The assembly plant employed 2,000 workers before retooling. Today, fewer than 700 remain; a two-thirds collapse. With $518 million in public funds and only 3,500 vans built in 2024, taxpayers paid $148,000 per vehicle. The subsidy works out to over half a million dollars per remaining worker. Two out of every three employees from Trudeau’s photo-op are now unemployed.

The failure was entirely predictable. Demand for EVs never met the government’s plan. Parking lots filled with unsold inventory. GM did the rational thing: slowed production, cut staff and left. The Canadian taxpayer was left to pay the bill.

This reveals the weakness of Ottawa’s industrial policy. Instead of creating conditions for enterprise, such as reliable energy, stable regulation, and moderate taxes, progressive governments spend to gain applause. They judge success by the number of jobs announced, yet those jobs vanish once the cameras leave.

Politicians keep writing cheques to industry. Each administration claims to be more strategic, yet the pattern persists. No country ever bought its way into competitiveness.

Trudeau “bet big on electric vehicles,” but betting with other people’s money isn’t vision; it’s gambling. The wager wasn’t on technology but narrative, the naive idea that moral intention could replace market reality. The result? Fewer jobs, unwanted products and claims of success that convinced no one.
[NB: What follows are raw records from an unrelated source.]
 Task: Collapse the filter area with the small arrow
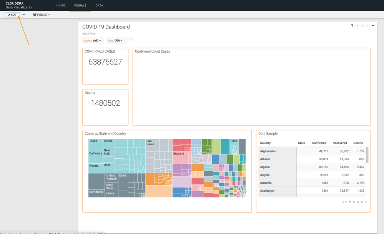[131, 39]
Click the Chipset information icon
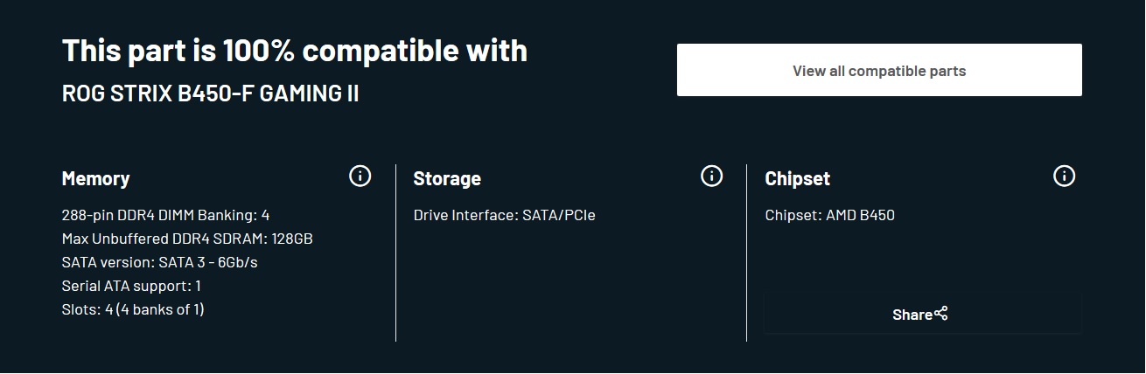This screenshot has width=1146, height=374. [x=1064, y=177]
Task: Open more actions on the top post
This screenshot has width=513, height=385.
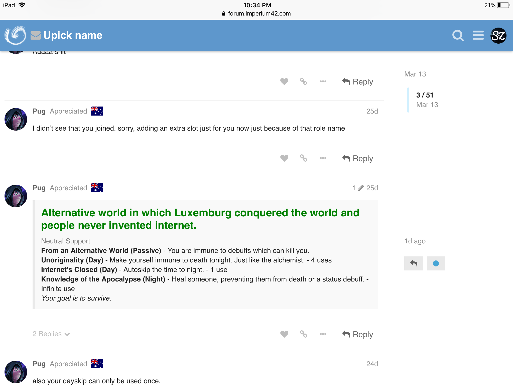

Prime Minister Mark Carney has mastered the same rhetorical sleight of hand. Spending becomes “investment,” programs become “platforms.” He promises to “catalyze unprecedented investments” while announcing fiscal restraint: investing more while spending less. His $13-billion federal housing agency is billed as a future investment, though it’s immediate public spending under a moral banner.
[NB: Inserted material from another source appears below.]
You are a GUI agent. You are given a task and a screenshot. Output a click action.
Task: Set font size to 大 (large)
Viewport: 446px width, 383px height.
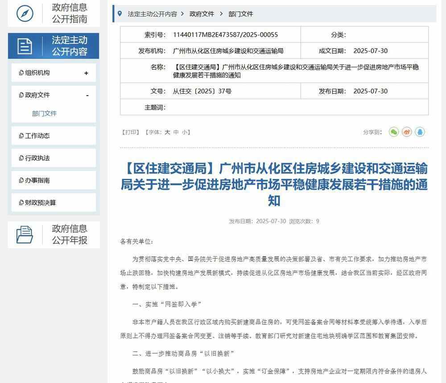pos(167,132)
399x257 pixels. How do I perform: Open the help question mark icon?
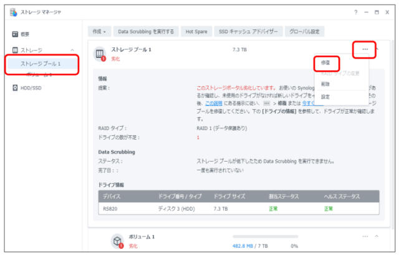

“We can build big. Build bold. Build now,” Carney declared, promising infrastructure to “reduce our vulnerabilities.” The cadence of certainty masks the absence of limits. Announcing “investment” becomes synonymous with action itself; ambition replaces accountability.

The structure mirrors the Ingersoll case: promise vast returns from state-directed spending, redefine subsidy as vision, rely on tomorrow to conceal today’s bill. “Investment” has become the language of evasion, entitlement and false pride.

As Carney prepares his first budget, Canadians should remember what happened when their last leader tried to buy a future with lavish “investment.”

A free economy doesn’t need bribery to breathe. It requires the discipline of risk and liberty to fail without dragging a country down. Ingersoll wasn’t undone by technology but by ideological conceit. Prosperity cannot be decreed and markets cannot be commanded into obedience.

Every age invents new names for old mistakes. Ours keeps making the same ones. Entitled hubris knows no bounds.

Marco Navarro-Genie is vice-president of research at the Frontier Centre for Public Policy and co-author, with Barry Cooper, of Canada’s COVID: The Story of a Pandemic Moral Panic (2023).